Le rapport Rioux ne se penche pas seulement sur l’enseignement des arts. Il propose une vision globale, voire une philosophie de l’éducation. «Dans l’esprit des commissaires, l’éducation ne devait pas être asservie aux besoins de l’économie et aux seules disciplines utilitaires, note l’ancien recteur. Pour eux, l’art est une matière aussi essentielle que le français, les mathématiques et les sciences en général.» Les premiers chapitres du rapport  développent une réflexion sur la place de l’art dans la société et sur l’importance de la créativité et de l’éducation artistique dans le développement de l’être humain. «Le rapport souligne la nécessité de reconnaître la présence essentielle de l’art dans l’expérience humaine, observe Claude Corbo. Par conséquent, les arts doivent être intégrés dans l’ensemble du système d’éducation.»

«Selon le sociologue Marcel Rioux, l’éducation artistique contribue à la formation d’un être humain complet, créateur de valeurs esthétiques, culturelles et morales.
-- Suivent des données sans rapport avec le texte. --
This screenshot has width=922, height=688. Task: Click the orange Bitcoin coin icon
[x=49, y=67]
Ces préoccupations rejoignent nos débats actuels sur la nature et les finalités de l’éducation.»

Claude Corbo,

Ancien recteur de l’UQAM

Des retombées concrètes

Le rapport Rioux distingue l’éducation artistique, qui doit être présente du préscolaire à l’université, et celle à caractère professionnel, visant à former une relève de créateurs et d’artistes. «. Les cégeps ont pris la relève des anciens instituts d’arts graphiques et appliqués et ont développé deux types de formation en arts: l’une pré-universitaire et l’autre professionnelle», dit l’ancien recteur. L’intégration des arts dans les établissements universitaires constitue une autre grande réussite. «L’université contemporaine reconnaissait ainsi la création comme une activité toute aussi légitime et nécessaire que la recherche», souligne Claude Corbo.
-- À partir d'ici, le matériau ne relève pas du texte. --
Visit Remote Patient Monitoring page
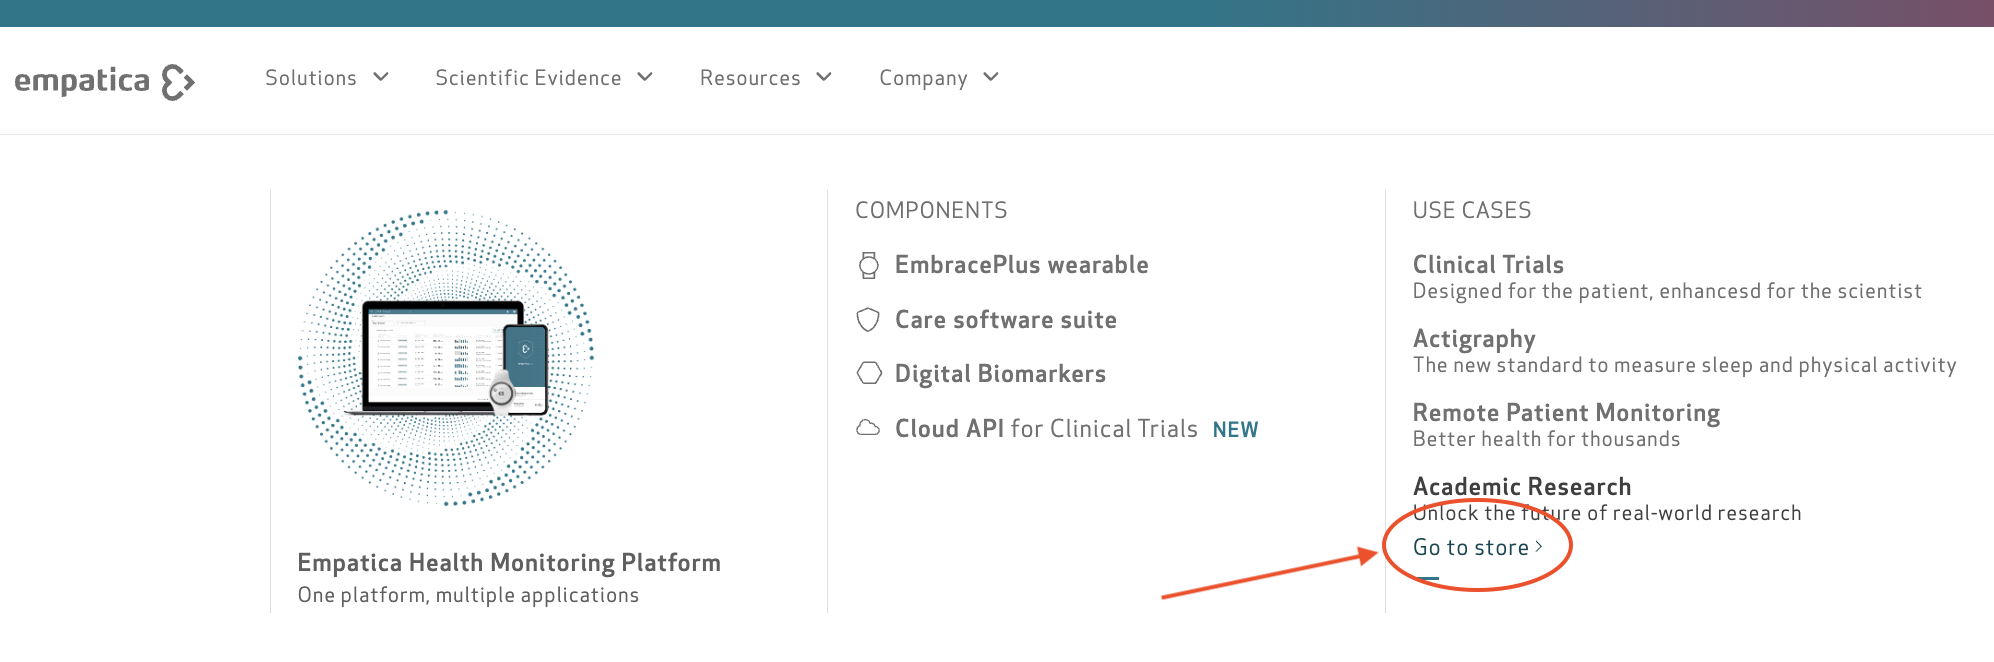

«Dans le programme de formation de l’école québécoise, le domaine des arts, qui inclut les arts visuels, la musique, l’art dramatique et la danse, est maintenant reconnu comme étant aussi fondamental que l’enseignement des langues et des sciences, remarque Vincent Bouchard-Valentine. La formation de spécialistes en arts à l’université est une autre retombée concrète du rapport Rioux. Enfin, nous nous sommes inspirés du rapport pour forger un modèle de formation d’enseignants en arts qui fait l’envie à travers le monde.»

Quel héritage?

Que reste-t-il du rapport Rioux aujourd’hui? «Il y a cette idée que tous les enfants et adolescents doivent être sensibilisés à ce que Marcel Rioux appelait l’expérience esthétique, répond Claude Corbo. Selon le sociologue, l’éducation artistique contribue à la formation d’un être humain complet, créateur de valeurs esthétiques, culturelles et morales. Ces préoccupations rejoignent nos débats actuels sur la nature et les finalités de l’éducation. C’est ce qui fait l’actualité du rapport Rioux.»
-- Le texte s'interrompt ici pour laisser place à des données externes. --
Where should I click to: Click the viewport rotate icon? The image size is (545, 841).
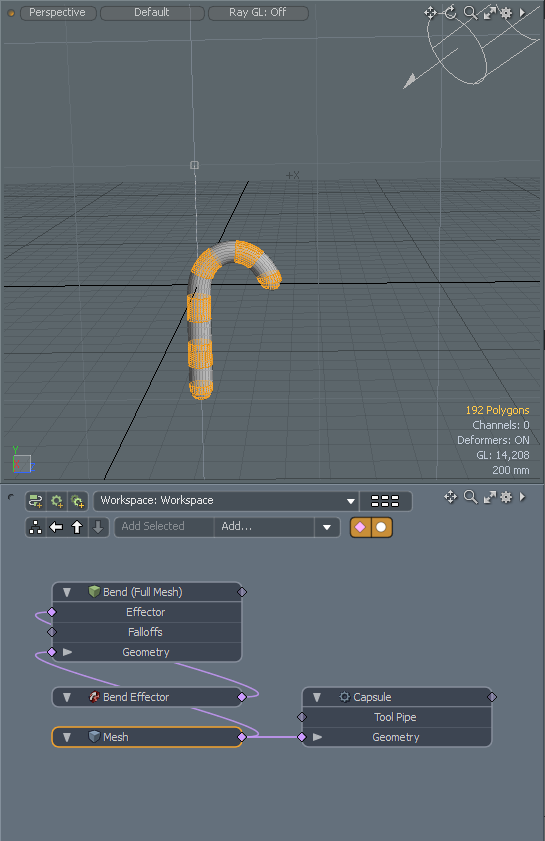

Le rapport préconisait l’enseignement des quatre disciplines artistiques de base dès le primaire, rappelle Vincent Bouchard-Valentine. «Sur le terrain, toutefois, la formation artistique, bien qu’obligatoire, demeure soumise  aux décisions des conseils d’établissements scolaires, lesquels peuvent déterminer les disciplines artistiques qui seront enseignées et celles qui ne le seront pas. On sait aussi qu’aucune école n’est obligée d’embaucher un spécialiste en enseignement des arts, alors que des universités, comme l’UQAM, forment des enseignants dans ces domaines. Cela signifie, par exemple, qu’un titulaire de classe peut enseigner les arts plastiques ou l’art dramatique.»

La pensée qui anime le rapport Rioux peut contribuer à nourrir nos réflexions sur la place des arts dans la vie des individus et de la société, insiste le professeur. «Ce 50e anniversaire nous offre la possibilité de jeter un regard critique sur la situation actuelle des arts au Québec et d’identifier, à l’heure des nouvelles technologies, d’une industrialisation accrue de la culture et de la mondialisation des marchés, ce que Marcel Rioux appelait les “possibles”.»